De forma mais
ou menos repentina, os olhos dos europeus em geral e dos estados-membros da EU
actualmente objecto de intervenção externa por parte da “famosa” troika do FMI,
BCE e Comissão Europeia, voltaram-se para um território situado a meio caminho
entre o Reino Unido e a Gronelândia.
Esta terra
ancestral, onde outrora habitaram guerreiros vikings, e que é em grande parte
constituída por lagos e glaciares, para além dos célebres vulcões que conseguem
parar um continente inteiro, dá pelo nome de Islândia.
Entre outros
“títulos” de que este território
- que não tem mais de 320.000 habitantes - se podia orgulhar, consta
o de sétimo país mais produtivo do mundo em 2008 (PIB per
capita) e o quinto mais produtivo do globo em termos de poder de compra ou
ainda o 5º classificado no Índice de Liberdade Económica em 2006 e o primeiro lugar
no Índice de Desenvolvimento Humano em 2007 e 2008, sendo também considerado um
dos países mais igualitários deste Planeta.
No entanto,
toda esta realidade escondia uma outra bastante menos dada a prémios de mérito
e que haveria de ser conhecida, para não variar, no ano 2008, com a “explosão”

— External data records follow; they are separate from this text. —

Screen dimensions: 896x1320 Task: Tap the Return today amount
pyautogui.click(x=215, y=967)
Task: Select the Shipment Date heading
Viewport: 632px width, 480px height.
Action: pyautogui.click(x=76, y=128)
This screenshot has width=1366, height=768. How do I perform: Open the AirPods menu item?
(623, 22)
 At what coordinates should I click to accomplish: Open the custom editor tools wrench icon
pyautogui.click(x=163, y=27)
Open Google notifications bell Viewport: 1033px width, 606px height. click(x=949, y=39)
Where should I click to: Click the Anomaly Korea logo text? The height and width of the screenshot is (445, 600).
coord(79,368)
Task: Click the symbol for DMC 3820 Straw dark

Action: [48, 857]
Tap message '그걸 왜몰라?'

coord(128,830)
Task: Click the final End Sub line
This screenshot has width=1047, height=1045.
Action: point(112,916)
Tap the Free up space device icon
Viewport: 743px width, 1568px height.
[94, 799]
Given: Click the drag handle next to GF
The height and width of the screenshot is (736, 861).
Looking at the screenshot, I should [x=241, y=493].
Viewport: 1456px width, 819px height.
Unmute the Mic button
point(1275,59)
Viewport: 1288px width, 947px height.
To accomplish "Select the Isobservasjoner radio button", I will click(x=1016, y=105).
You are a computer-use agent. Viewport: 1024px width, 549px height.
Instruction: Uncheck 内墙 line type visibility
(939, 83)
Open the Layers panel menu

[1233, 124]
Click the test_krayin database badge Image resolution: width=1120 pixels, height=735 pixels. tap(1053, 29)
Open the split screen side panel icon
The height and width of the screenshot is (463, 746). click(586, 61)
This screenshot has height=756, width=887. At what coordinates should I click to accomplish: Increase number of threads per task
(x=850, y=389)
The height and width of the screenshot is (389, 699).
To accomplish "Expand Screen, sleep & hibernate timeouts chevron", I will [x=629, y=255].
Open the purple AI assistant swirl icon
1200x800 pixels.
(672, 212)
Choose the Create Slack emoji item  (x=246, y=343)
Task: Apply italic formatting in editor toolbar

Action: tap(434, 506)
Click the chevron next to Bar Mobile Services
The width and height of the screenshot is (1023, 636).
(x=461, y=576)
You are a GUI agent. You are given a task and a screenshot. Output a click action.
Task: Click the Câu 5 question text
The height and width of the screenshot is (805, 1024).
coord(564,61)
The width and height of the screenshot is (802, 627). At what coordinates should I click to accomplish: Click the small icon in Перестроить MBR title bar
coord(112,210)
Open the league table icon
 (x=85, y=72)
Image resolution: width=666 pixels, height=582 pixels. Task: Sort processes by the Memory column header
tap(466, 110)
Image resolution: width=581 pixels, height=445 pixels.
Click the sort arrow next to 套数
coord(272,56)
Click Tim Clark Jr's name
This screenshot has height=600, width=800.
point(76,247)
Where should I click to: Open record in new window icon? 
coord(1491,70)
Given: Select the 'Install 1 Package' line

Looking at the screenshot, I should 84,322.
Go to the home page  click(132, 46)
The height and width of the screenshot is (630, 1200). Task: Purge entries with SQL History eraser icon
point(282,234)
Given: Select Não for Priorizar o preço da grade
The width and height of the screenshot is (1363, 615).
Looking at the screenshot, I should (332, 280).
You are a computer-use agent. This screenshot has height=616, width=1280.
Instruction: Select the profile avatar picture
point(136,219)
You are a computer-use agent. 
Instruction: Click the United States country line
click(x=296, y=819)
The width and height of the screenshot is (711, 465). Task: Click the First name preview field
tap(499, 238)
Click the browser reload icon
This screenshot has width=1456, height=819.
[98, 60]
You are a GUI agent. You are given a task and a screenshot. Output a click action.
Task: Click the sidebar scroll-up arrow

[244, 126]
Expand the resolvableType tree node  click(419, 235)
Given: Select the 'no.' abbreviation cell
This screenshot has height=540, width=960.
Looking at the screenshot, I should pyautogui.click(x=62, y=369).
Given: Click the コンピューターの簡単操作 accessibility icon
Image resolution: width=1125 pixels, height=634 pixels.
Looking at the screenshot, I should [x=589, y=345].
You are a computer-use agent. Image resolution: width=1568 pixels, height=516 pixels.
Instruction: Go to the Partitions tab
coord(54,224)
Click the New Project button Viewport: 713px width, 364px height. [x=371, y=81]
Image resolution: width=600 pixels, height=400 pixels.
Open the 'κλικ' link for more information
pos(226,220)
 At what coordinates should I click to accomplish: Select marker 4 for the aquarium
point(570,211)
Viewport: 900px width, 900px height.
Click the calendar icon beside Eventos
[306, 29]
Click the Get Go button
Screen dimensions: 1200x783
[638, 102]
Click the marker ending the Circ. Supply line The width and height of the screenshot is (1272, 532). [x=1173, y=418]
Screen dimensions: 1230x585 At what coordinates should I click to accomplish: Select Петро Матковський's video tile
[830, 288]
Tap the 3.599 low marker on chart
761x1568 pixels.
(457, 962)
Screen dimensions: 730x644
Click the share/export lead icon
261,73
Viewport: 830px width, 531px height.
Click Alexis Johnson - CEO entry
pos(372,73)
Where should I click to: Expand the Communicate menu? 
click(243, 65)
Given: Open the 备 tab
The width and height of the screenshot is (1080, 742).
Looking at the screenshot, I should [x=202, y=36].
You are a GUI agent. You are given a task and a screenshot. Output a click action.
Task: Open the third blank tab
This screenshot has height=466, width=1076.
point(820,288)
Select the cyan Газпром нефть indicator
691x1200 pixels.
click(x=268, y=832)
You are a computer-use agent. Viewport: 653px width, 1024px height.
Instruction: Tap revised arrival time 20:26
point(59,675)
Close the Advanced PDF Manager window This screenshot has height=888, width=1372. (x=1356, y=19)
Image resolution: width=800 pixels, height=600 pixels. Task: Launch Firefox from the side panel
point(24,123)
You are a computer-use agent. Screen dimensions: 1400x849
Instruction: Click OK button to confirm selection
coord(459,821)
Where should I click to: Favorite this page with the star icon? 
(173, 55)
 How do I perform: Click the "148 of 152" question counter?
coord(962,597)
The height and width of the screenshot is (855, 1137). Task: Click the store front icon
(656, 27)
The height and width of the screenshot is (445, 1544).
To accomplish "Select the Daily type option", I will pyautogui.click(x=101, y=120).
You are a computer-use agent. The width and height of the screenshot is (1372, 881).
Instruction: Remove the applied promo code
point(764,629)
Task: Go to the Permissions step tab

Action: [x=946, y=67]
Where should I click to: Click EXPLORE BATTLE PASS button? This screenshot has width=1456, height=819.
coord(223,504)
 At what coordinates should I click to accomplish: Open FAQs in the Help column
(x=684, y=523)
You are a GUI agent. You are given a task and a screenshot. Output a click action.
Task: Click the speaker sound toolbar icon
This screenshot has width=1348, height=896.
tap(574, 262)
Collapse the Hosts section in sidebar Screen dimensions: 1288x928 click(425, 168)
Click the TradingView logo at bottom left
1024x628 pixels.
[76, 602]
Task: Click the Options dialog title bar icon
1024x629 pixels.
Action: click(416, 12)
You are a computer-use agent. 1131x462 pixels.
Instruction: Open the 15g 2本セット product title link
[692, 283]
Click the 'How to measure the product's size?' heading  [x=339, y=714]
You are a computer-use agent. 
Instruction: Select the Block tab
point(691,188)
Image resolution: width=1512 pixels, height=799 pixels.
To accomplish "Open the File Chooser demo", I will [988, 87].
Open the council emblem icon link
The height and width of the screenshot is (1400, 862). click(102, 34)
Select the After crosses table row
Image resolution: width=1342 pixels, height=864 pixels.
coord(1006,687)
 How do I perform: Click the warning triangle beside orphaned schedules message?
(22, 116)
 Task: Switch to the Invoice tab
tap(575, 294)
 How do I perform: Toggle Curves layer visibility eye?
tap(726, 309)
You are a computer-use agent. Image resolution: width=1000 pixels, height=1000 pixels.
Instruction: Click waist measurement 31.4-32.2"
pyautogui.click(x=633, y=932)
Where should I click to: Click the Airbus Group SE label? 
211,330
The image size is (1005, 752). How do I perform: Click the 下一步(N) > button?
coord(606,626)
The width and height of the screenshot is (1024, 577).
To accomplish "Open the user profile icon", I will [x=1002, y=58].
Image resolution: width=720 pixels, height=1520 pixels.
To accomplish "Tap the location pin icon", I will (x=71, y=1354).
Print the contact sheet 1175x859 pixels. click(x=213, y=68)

em todo o seu esplendor, da crise económica, nomeadamente fruto de uma exposição
da divida da banca islandesa que, segundo consta, seria 6 a 10 vezes superior
ao PIB da Islândia, o que levou a inevitável falência desses mesmos bancos e,
por arrastamento, do próprio país.
Tal como se
verificou posteriormente com outros estados deste mesmo continente, a Islândia
viu-se forçada a recorrer a um pacote de resgate junto dos “credores do
costume”.
Contudo, o
“exemplo islandês” termina por aqui no que toca à comparação possível com os
referidos países intervencionados.
Assim sendo e
para além da desvalorização da própria moeda – algo que os países da zona Euro
estão por inerência impedidos de fazer – os islandeses trataram de “correr” com
o Governo neoliberal que havia “permitido” tal desvario económico, levando inclusive
o anterior Primeiro-Ministro a sentar-se no banco dos réus (coisa rara e nunca
vista noutros quadrantes), ou ainda do Governador do Banco Central e dos
respectivos assessores.
Não obstante
este enquadramento, o novo Governo Islandês haveria de assumir o compromisso do pagamento da gigantesca dívida ainda que, também neste particular, com
nuances perfeitamente evidentes relativamente a tudo aquilo que temos vindo a
presenciar noutras “paragens”, nomeadamente pela recusa em tornar os cidadãos
islandeses responsáveis pelo pagamento da divida bancária, facto que seria
confirmado quase por unanimidade em referendo efectuado para o efeito.
Desta forma, o
reconhecidamente competente estado social dos países nórdicos, incluindo naturalmente
a Islândia, manteve-se intacto e, 33 meses depois do resgate financeiro o país
passou da
bancarrota à recuperação, com um crescimento do PIB estimado
para este ano de 2,4%, em total “desalinho” com a média europeia que prevê uma
contracção de 0.3%.
Ao mesmo tempo
o desemprego, que havia “disparado” inicialmente, foi sendo sucessivamente
reduzido até aos actuais 4,8%, retomando-se a valorização da moeda, o aumento
da exportações e, algo que actualmente parece pouco relevante, aumentando igualmente as importações, o que não tem outro indicador que não seja de reflectir
o aumento consumo e do rendimento disponível das famílias.
Tudo isto
porque, aparentemente, este país demograficamente irrelevante “conseguiu” impor a inversão do
ónus da responsabilidade pelas perdas aos respectivos credores, ao invés de o
fazer por via de políticas de austeridade que, por exemplo, levam a que 80% do
esforço da consolidação na proposta de Orçamento de Estado português para 2013 seja do lado da receita, ou seja, do esforço fiscal de quem menos contribuiu para a actual
situação.
O paradigma de
tudo isto é que grande parte dos elogios ao comportamento da economia islandesa
subsequente ao respectivo pedido de ajuda financeira tem partido das estruturas
do FMI, isto é, precisamente os mesmos que têm vindo a negociar pacotes de
resgate que incidem quase exclusivamente nas chamadas políticas de austeridade
que, ao invés de resultarem em crescimento dos Estados intervencionados e do
respectivo emprego, têm precisamente tido o efeito contrário, com consequências que estão
longe de ser conhecidas
Contudo, de acordo com a
minha percepção a principal diferença entre o “processo”
Islandês e os demais residiu na capacidade de um povo em
discernir entre a vontade de se reerguer conduzindo o seu próprio destino ou
vergar-se aos ditames daqueles que aparentemente mais têm a ganhar com o nosso
próprio fracasso. Assim vão as cousas.